= Seafarers Hospital Society =

British charity

The Seafarers Hospital Society, formerly the Seamen's Hospital Society, is a charity for people currently or previously employed by the British Merchant Navy and fishing fleets, and their families. It was established in 1821.

==Current activities==
The Dreadnought Seamen's Hospital continues to the present day under the NHS as the 'Dreadnought Unit' at St Thomas's Hospital and the dedicated Hospital for Tropical Diseases, part of the University College Hospitals London NHS Trust.

The society currently part-funds the Seafarers' Advice and Information Line, a national advice service operated by the Greenwich Citizens Advice Bureau. In addition it provides funds to nursing and residential care units for seafarers, and helps those in need by providing hardship grants.

==History==

=== Formation of the Society ===
The Society was established as the Seamen's Hospital Society on 8 March 1821 as the successor of the Committee for the Relief of Distressed (Destitute) Seamen. It was founded by philanthropists who wished to improve the welfare of seafarers, and supporters included William Wilberforce and Zachary Macaulay. Early meetings were held at The City of London Tavern in Bishopsgate.

In 1832, the ship owner John Lydekker died and left nearly £60,000 in his Will to the Society. The Society used the funds to successfully submit an Act of Incorporation to Parliament in 1833, which secured the Society's legal status.

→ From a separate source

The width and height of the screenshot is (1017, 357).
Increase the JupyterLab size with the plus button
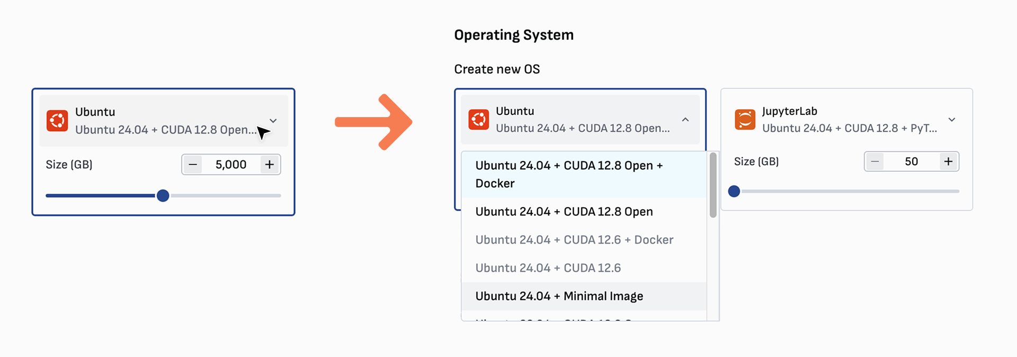click(948, 162)
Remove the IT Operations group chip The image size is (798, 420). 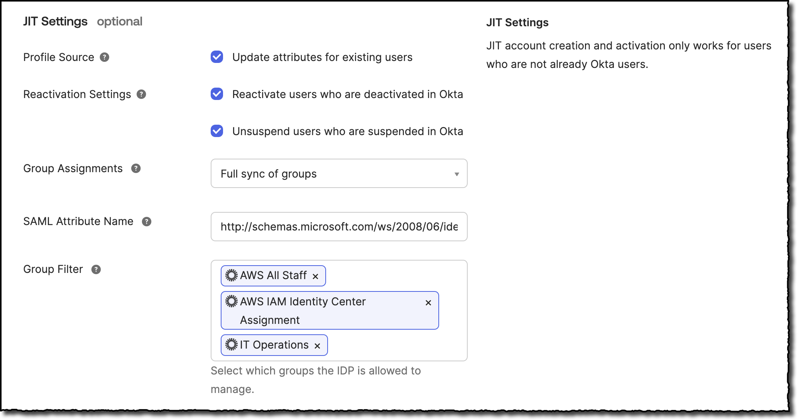[x=317, y=345]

=== The HMS Dreadnought hospital ships ===
The Society decided to create a hospital for the thousands of sick and unemployed seamen. It was decided to base the hospital within a ship because it was thought that the seamen would respond better to medical treatment at sea rather than on land.

The Royal Navy initially loaned HMS Grampus to be used as the hospital. This ship soon became too small for the hospital's activities so it moved to HMS Dreadnought in 1831. In 1857, the hospital again moved to HMS Caledonia, which was renamed Dreadnought. These ships were moored along the River Thames at Greenwich. In 1870, the hospital was moved to land: with permission from the Admiralty, it came to occupy part of Greenwich Hospital and became known as the Dreadnought Hospital.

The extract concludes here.